Management Considerations in Palliative Care
There is a need for more evidence-based guidelines to aid clinicians when caring for patients impacted by symptoms from a serious illness who have concomitant substance misuse and/or substance use disorders, including StUD. Pain management in a patient with a serious illness and StUD for whom opioids are appropriate can be especially challenging.
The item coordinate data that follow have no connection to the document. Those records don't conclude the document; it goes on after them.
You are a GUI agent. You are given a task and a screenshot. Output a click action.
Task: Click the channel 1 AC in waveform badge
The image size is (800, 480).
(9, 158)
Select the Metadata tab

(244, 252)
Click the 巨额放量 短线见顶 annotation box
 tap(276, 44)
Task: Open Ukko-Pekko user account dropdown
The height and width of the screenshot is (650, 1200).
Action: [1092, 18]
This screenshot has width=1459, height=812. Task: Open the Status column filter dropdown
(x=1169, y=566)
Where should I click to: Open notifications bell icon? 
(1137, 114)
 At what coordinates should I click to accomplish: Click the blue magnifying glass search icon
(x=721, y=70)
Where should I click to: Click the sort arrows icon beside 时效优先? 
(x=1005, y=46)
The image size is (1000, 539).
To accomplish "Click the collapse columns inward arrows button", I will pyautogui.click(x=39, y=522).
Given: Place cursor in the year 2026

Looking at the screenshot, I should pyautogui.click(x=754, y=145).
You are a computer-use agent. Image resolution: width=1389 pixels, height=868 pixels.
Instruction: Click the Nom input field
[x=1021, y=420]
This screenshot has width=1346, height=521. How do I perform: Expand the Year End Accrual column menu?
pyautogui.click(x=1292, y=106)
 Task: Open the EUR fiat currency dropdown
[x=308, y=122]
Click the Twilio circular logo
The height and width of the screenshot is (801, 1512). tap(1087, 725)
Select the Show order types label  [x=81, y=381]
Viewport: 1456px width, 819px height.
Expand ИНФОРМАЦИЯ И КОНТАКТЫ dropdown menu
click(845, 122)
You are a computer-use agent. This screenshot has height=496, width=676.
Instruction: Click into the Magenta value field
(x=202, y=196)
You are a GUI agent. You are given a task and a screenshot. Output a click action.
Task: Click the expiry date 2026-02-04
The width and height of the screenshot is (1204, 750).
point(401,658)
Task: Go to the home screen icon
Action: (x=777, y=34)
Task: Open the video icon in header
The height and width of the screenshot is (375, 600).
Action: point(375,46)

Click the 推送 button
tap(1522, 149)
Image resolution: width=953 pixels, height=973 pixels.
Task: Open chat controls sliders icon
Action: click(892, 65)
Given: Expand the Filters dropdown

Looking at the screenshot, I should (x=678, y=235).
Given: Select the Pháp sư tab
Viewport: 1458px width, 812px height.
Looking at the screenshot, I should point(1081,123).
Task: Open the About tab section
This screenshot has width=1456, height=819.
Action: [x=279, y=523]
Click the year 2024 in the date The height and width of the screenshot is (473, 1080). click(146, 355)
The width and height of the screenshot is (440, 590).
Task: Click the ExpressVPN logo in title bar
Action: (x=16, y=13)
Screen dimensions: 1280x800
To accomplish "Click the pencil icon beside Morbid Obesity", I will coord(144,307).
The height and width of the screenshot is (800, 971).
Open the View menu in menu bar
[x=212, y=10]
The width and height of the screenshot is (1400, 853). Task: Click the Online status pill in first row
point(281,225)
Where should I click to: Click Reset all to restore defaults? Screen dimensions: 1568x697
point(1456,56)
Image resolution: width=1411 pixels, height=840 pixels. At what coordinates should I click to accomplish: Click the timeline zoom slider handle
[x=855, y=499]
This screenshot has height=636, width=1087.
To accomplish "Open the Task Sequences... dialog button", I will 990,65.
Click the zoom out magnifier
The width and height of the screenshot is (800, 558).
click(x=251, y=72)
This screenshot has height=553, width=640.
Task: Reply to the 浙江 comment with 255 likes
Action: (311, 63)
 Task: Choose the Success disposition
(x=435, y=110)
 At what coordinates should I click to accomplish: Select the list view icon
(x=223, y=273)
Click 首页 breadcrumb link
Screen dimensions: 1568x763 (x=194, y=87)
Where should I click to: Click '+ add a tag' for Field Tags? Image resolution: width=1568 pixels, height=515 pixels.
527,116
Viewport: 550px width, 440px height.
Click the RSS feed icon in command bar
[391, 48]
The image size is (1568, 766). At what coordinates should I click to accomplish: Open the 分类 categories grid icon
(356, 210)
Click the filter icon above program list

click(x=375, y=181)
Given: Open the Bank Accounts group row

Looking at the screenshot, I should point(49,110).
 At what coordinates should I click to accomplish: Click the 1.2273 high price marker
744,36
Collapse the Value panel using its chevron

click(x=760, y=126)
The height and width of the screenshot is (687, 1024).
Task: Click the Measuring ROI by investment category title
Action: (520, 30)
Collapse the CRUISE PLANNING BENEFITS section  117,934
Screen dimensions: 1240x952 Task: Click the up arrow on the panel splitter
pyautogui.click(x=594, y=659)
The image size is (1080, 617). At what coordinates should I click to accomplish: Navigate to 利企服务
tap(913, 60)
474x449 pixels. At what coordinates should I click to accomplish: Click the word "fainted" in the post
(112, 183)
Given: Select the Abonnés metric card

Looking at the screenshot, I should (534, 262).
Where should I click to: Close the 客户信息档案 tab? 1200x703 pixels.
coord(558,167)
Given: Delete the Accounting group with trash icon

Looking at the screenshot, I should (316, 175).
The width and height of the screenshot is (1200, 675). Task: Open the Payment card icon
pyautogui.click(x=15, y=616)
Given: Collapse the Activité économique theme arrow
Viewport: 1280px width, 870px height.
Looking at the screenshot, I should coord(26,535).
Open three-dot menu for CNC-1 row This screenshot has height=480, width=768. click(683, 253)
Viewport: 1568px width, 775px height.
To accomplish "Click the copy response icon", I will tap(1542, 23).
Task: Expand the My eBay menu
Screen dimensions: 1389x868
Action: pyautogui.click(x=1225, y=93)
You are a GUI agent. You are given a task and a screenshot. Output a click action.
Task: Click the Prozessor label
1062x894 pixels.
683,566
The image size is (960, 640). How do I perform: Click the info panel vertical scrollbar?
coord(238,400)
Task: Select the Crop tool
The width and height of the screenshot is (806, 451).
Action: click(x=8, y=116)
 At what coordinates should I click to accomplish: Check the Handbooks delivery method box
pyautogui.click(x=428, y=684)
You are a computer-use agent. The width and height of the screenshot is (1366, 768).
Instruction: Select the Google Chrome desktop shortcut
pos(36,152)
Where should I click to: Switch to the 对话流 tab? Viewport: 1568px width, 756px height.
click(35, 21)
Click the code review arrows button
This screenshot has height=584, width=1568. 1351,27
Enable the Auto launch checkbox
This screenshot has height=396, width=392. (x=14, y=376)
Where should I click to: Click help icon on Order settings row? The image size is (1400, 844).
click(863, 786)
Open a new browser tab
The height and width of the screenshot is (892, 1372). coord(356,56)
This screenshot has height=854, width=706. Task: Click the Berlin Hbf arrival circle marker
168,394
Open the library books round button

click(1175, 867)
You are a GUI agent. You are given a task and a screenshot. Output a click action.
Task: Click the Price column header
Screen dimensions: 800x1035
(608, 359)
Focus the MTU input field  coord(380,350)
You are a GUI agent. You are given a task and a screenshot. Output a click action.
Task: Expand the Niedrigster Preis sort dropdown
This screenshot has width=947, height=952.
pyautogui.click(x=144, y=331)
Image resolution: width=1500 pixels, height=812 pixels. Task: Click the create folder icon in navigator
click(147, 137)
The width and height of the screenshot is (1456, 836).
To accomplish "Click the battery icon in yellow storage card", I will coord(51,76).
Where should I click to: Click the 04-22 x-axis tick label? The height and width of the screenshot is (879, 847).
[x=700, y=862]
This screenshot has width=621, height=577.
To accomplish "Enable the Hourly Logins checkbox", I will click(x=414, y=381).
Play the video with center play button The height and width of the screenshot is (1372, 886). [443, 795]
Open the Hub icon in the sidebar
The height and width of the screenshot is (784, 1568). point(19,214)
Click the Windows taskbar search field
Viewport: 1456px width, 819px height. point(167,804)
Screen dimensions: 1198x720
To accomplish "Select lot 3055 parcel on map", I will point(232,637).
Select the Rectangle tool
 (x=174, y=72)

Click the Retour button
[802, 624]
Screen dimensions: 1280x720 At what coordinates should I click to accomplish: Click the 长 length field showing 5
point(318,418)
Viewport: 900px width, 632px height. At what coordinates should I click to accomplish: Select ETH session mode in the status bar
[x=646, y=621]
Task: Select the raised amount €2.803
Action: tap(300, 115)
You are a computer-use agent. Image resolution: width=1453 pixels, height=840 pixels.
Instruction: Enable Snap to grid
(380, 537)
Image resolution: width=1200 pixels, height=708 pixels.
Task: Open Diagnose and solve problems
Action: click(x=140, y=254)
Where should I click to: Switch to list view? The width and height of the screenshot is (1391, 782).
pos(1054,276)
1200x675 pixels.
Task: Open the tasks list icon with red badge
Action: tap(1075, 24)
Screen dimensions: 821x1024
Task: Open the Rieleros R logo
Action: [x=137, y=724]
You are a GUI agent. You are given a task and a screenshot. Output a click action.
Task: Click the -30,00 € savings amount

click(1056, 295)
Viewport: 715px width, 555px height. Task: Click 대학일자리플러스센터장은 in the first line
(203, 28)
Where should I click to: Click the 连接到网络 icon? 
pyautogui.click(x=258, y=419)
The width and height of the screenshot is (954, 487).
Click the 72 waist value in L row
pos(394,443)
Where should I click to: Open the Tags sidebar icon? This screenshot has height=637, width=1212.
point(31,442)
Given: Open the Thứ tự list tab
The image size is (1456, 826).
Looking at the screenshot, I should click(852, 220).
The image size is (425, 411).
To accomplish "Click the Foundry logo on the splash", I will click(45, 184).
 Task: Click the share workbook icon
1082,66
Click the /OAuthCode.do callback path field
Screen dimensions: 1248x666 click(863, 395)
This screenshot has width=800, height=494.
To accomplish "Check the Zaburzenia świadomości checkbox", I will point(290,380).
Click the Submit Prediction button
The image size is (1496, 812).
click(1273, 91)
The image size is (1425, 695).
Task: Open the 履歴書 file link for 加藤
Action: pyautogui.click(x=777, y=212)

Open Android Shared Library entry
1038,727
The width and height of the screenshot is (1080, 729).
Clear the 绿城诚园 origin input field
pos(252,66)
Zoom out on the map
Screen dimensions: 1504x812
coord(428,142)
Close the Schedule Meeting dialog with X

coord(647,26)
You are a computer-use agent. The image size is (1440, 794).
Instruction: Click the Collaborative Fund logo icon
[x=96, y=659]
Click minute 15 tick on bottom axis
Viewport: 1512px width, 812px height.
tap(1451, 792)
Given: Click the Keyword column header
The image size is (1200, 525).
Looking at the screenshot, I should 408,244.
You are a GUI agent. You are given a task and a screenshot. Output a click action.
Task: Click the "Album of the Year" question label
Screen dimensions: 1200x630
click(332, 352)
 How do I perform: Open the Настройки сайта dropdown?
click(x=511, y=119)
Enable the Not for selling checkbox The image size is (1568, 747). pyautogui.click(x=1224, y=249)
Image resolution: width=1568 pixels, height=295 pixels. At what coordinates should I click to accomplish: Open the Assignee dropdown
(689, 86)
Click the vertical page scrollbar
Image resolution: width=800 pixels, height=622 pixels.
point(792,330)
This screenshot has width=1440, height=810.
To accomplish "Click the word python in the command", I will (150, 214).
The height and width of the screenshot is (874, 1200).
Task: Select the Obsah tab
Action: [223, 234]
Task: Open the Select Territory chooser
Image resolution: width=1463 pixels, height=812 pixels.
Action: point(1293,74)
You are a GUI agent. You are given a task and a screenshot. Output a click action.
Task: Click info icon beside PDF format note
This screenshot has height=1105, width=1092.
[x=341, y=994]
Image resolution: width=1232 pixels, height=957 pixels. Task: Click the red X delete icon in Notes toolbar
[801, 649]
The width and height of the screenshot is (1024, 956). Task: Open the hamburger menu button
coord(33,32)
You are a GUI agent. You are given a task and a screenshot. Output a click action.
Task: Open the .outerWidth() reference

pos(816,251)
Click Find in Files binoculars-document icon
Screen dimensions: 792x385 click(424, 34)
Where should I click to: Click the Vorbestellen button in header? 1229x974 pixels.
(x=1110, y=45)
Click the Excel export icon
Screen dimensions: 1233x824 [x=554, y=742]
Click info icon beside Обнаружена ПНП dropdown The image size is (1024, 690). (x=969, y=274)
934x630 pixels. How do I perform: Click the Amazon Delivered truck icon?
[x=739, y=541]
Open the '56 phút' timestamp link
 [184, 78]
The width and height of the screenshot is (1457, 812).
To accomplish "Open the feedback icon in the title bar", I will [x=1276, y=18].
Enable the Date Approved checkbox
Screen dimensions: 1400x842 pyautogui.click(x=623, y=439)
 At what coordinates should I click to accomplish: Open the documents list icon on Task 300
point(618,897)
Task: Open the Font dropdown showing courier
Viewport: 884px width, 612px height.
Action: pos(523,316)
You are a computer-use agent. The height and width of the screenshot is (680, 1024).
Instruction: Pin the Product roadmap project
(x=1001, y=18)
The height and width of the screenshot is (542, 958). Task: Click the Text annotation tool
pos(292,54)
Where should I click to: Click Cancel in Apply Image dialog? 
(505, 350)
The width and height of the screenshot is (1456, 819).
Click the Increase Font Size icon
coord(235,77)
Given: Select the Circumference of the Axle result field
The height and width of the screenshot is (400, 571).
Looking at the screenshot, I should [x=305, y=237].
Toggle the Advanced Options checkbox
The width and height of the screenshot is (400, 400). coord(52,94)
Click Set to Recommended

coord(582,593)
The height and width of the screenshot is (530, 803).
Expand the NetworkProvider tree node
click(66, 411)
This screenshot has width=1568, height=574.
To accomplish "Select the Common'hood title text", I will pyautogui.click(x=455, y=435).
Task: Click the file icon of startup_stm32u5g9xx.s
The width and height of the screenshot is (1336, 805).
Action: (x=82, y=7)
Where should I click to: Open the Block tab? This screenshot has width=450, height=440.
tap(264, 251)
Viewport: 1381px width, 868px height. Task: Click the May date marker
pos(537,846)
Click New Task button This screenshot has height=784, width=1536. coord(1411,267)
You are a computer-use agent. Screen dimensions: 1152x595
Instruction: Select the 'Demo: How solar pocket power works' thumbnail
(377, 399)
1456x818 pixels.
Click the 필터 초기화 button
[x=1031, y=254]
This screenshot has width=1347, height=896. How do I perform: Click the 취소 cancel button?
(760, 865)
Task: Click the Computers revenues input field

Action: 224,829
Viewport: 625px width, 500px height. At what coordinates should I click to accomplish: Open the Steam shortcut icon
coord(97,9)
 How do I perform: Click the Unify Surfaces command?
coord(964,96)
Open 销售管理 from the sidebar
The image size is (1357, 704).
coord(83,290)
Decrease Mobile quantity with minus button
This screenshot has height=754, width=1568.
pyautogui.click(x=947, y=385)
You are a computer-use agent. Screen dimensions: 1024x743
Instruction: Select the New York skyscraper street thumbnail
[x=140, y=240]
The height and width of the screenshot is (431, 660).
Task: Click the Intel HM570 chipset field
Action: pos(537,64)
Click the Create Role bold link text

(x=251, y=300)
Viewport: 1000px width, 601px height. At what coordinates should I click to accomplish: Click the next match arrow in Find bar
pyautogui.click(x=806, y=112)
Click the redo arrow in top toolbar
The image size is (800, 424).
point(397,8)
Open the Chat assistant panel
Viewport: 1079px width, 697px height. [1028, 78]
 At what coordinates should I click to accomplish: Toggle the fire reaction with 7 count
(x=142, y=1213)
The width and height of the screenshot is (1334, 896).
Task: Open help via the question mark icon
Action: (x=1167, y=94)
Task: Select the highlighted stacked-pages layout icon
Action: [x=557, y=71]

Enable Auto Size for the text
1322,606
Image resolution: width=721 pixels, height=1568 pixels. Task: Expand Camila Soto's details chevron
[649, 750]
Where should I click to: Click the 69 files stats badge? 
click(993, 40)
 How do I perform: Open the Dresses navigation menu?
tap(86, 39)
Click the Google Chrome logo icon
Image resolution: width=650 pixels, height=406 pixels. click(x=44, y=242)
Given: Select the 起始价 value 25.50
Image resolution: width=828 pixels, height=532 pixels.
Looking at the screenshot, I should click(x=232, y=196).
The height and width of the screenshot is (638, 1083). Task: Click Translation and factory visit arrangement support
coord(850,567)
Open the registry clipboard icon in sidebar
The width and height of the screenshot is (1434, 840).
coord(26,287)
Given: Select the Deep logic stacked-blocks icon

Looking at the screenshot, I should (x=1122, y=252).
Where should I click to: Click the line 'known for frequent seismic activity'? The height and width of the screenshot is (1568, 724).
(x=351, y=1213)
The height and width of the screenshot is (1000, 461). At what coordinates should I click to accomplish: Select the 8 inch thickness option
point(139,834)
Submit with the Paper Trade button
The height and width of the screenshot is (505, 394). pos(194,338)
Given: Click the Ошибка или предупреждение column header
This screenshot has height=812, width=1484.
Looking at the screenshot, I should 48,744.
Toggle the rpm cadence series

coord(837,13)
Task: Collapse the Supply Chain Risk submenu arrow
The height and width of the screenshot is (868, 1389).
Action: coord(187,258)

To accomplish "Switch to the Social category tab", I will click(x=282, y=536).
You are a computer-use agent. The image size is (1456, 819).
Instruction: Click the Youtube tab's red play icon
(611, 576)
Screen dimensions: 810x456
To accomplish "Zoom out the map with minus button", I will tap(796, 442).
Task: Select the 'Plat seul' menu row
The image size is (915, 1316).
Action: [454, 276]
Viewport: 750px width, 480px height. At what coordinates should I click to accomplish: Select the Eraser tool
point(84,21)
Management strategies include optimization of nonopioid medications and nonpharmacologic strategies for pain, treating psychiatric comorbidities, and collaboration with addiction medicine/psychiatry when possible. 5 ASAM/AAAP guidelines support the careful use of prescription stimulants to treat ADHD even in patients with StUD. Among a cohort of palliative care and addiction experts, continuing opioids for cancer-related pain with increased monitoring (e.g., more frequent visits, short-course prescriptions) was felt to be appropriate for some patients with advanced cancer and evidence of nonmedical stimulant use via urine drug testing, regardless of prognosis. 13 However, it is unclear how clinicians should navigate prescribing opioids when indicated for symptom management in patients with severe StUD. Clinicians must make individualized treatment decisions to balance the risks and benefits of opioids for someone with high-risk stimulant use. It is also important to use patient-first language when discussing addiction with patients (see Fast Fact #429) and to optimize support from the multidisciplinary team, which can include social workers, chaplains, and peer addiction support specialists when available, to address stigma and existential contributions to suboptimally controlled symptoms. 14 To reduce the risk of psychostimulant diversion, the FDA has published resources for patients, families, clinicians, and hospice agencies regarding the safe disposal of controlled substances such as psychostimulants should the patient not need the medication anymore. 8
Conclusions
Nonmedical stimulant use, misuse of prescription stimulants, and/or StUDs present unique challenges for patients with serious illness. Appropriate screening, awareness of treatment strategies, collaboration with addiction and behavioral medicine experts in a transdisciplinary team model, and judicious safe prescribing practices are essential clinician skills.